== About this task ==
Pictures excluded, output the lines of the data below between the one holding "The height and" and the one holding "scene audio speaker", inclusive, exactly as they stand.

(Dataset records Opens)

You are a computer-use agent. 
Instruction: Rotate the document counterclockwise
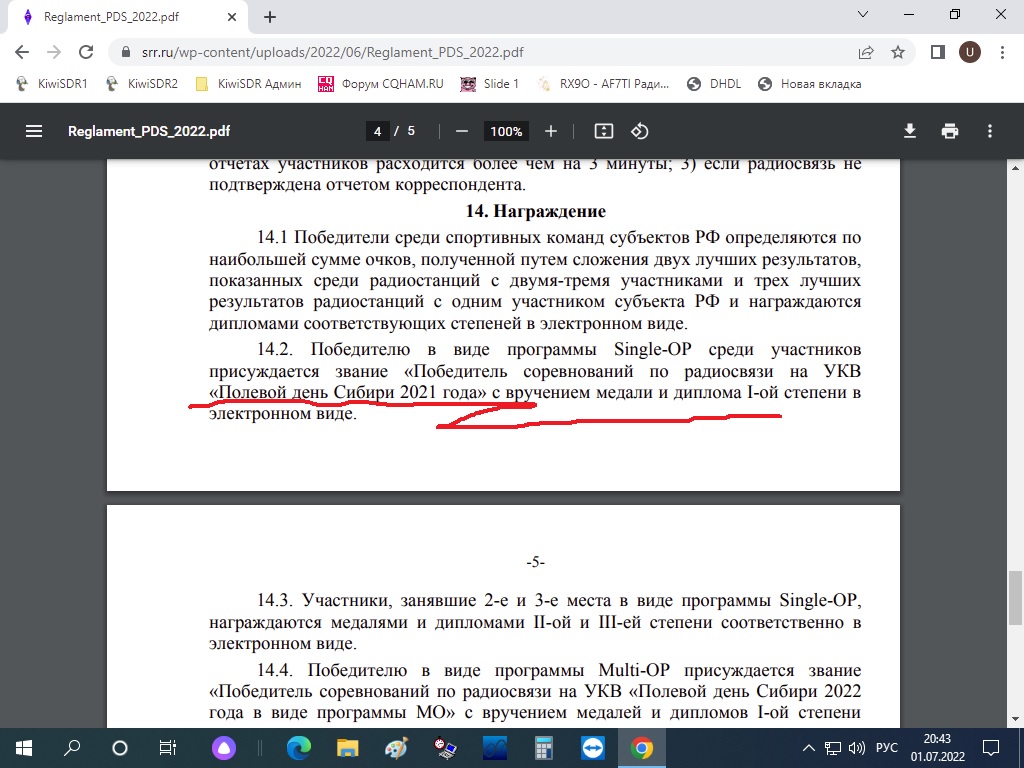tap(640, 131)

(Dataset records Closes)
(Dataset records Opens)

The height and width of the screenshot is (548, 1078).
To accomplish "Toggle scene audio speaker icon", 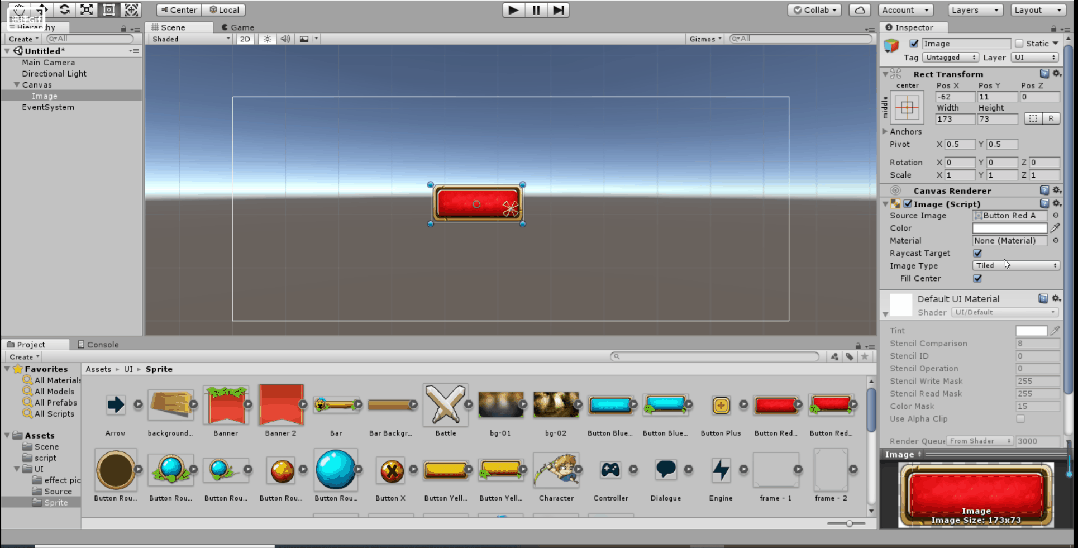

(Dataset records Closes)

== Solution to this task ==
The height and width of the screenshot is (548, 1078).
To accomplish "Toggle scene audio speaker icon", 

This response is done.